崔颂看她又要一口闷了,一言难尽的按住了她的手腕,说:“这酒得品,费力做的,很难得。”
侯观颐爽朗一笑说:“无妨无妨,酒嘛,就是喝一个痛快。”
他本来还有些忐忑,见他们言谈自然,没什么架子,紧绷的神经稍微松了些,说到:“您舟车劳顿,要是没什么要紧事,就多歇几天再办公务吧。”
崔颂把另一只鸡腿也夹给戚澜,说:“日程紧,不能歇,在这站几日就到登州见关将军,明日就去州牧府衙,新令推行,各地怨言四起,幽州相对来说还好些,新令推行主力还是你们这些地方官,偏劳你了。”

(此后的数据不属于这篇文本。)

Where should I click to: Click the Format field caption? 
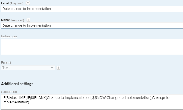[x=6, y=63]
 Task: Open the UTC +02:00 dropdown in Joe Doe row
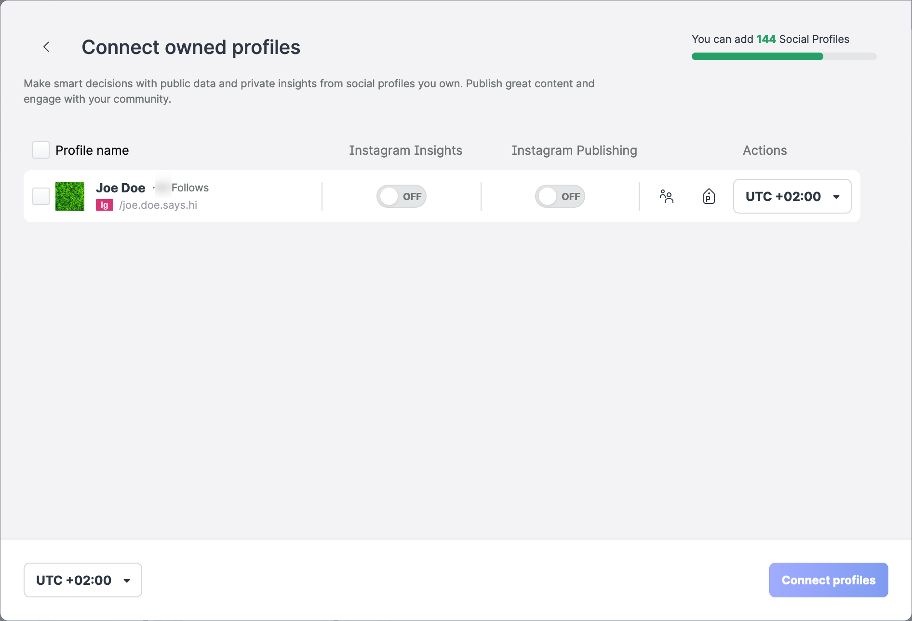point(792,196)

侯观颐受宠若惊:“不敢不敢”他起身敬了崔颂一杯,才又坐好说道:“前几年,我也在尧都任职过一段时间,拉帮结派,顽固不化,崔相能有这个决心独当一面,我能帮上忙是平生幸事,哪里敢提偏劳。”
崔颂颔首。
侯观颐认识崔颂,却没见过戚澜。
连戚澜进了尧都,和崔家结亲也是道听途说,还默默的为崔颂默哀了片刻。
今天见了真人,看她吊儿郎当,对崔颂的尊敬之意还没有对眼前的白切鸡深切,对桀骜不驯,不服管教又有了点深刻间接,但传言的凶悍确实是夸大其词了。
崔颂看着眼前的一只鸡不多时就化作一盘白骨,微微皱眉,觉得有点好笑,说道:“慢些吧,已经过了饭点,吃多了不好消化。”

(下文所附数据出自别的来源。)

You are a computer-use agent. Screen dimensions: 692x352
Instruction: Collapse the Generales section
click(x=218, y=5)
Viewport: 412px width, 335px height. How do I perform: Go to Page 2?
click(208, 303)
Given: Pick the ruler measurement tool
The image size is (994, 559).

戚澜满不在乎,就着侍女端着的水盆随便涮了手,又端起了刚乘上来的槐花饭。
阵阵清香冲淡了唇齿间的油腻,偏头对崔颂悄声说:“我还能再来一只。”
崔颂:“……”
又将一盘清蒸鲈鱼挪在她眼前。
戚澜摇摇头,搁了碗,说:“你们要谈事情吧,我先走了。”
侯观颐不做声,心里揣测着这夫妻俩多半是心不齐,怎么还要回避。
崔颂说:“不必,你做尧都守备军的统领纸上谈兵也是屈才了,我听说你跟着戚将军行军时也出过不少良策,戚平说你是半个军师呢,恐怕侯州牧,也有事要请你帮忙吧。”
戚澜身形一滞,松弛的肩胛骨微微挺直了一点。
她只和崔颂的交情只能限于闲话,不想扯上正事。
崔颂这句话,显然是越界了。
“年少无知,瞎笔画罢了。”戚澜轻笑了一声,没有停住站起的身形,抖了抖身上的食物残渣就要往外走。

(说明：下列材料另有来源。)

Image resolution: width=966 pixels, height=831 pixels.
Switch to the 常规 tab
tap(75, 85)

“怎么会是年少无知”侯观颐忽然道:“如今的暨北可是除了戚家无人敢守。”
戚澜的脚步停在半空顿住了,背对着众人的眼睛危险的眯了起来。
“此话不然。”崔颂不急不徐的说道:“齐王手下还养了一批猛将,整天宝贝一样藏着。”
戚澜背对着两人,呼吸几不可查的沉重了几分,齐王的猛将,和天青接到的情报重合了,他知道些什么?
发往暨北的书信杳无音信,情报也断在了天青拿回的最后一封。
她整个人与世隔绝一般,闭目塞听接收不到任何讯息,距离上次传书已经过去了好几天,齐王已然回到齐州四个月,这四个月发生了什么?他在尧都做了何事?落霞山下的一批军需怎么神不知鬼不觉的运进去的,暨北的情况怎么样了。
心乱如麻。
幽州在尧都正南而暨北在尧都正北,如果暨北边防真的像情报所说换成齐州人马,以幽州稀松平常的布防……
“!”
两面夹击,尧都如囊中取物。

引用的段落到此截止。